Paralel yapı, yani Gülen Cemaati ile AKP hükümeti arasındaki kavganın 17 Aralık’ta gün yüzüne çıkmasıyla poliste bir operasyon furyası başlamıştı.
Bundan tabi ki, Antalya’da nasibini aldı. Yüzlerce polis başka görevlere atandı, pasifize edildi. Yaşın arasında kuru da yandı ama emir büyük yerdendi.
Bu dalgadan Antalya Kaçakçılık ve Organize Suçlarla Mücadele Şube Müdürlüğü’de etkilendi. Bu şubedeki 11’i rütbeli , 83 personelin tayini çıktı.

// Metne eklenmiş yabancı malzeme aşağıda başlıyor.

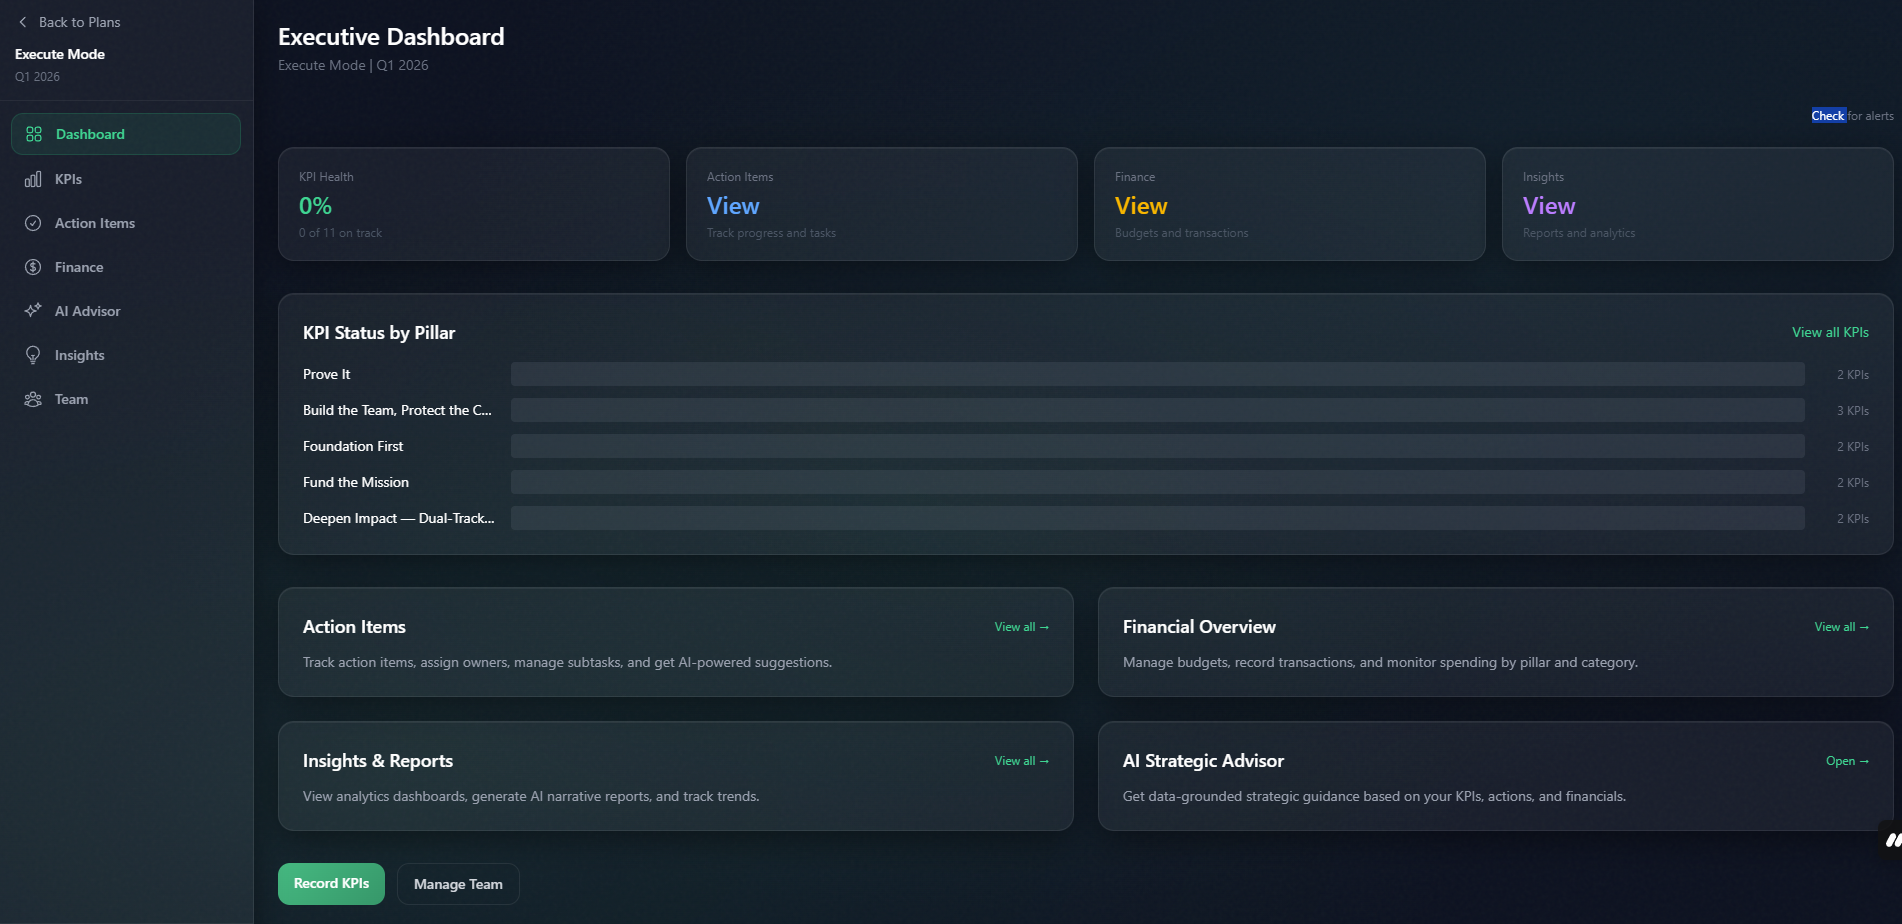The height and width of the screenshot is (924, 1902).
Task: Click the Manage Team button
Action: (x=458, y=883)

Buraya kadar, şeriatın kestiği parmak acımaz misali her şey tamam… Ama, bu tayin sonrası yaşananlar muhatapların içini acıtan cinstendi. İddiaya göre, tayinlerin açıklandığı an şube binasının toptan elektriği kesildi. Yani, birileri tarafından şalter indirildi.
Yine iddiaya göre, şalteri indirenlerin amacı, tayin edilenlerin bilgisayarlarındaki bilgileri kaydedip yanlarında götürmelerini engellemekti. Buna özel bilgileri dahil…
Daha sonra, özel eşyalarını almak üzere şubeye tek tek davet edilen polisler, yanlarında bir kişinin nezaretinde bu işlemi gerçekleştirdiler.
Sonra, tayini çıkanlardan 66’sı yürütmenin durdurulması için bölge idare mahkemesine tek tek dava açtılar.
Bu polislerin gerekçesi de şu; Bu tayinlerde Vali beyin imzası yok, emniyet müdürü de bu konuda imza atamaz…
İKİNCİ OLAY
Bir başka mesele ise bilişim suçları, asayiş ve kom şubenin de aralarında olduğu şubelerin müdürlerinin tayinlerinin çıktıktan sonra yaşadıkları…
Tayini çıkan müdürler personel şube müdürlüğü emrine atandılar. Buraya kadar normal diyelim.. .
Görev verilmeyen bu müdürler, her gün saat 14.00’de şubeye gelip imza atmak zorunda…
Bizim bildiğimiz, denetimli serbestlik verilen suçlular bile haftada bir gün gelip imza atıyorlar.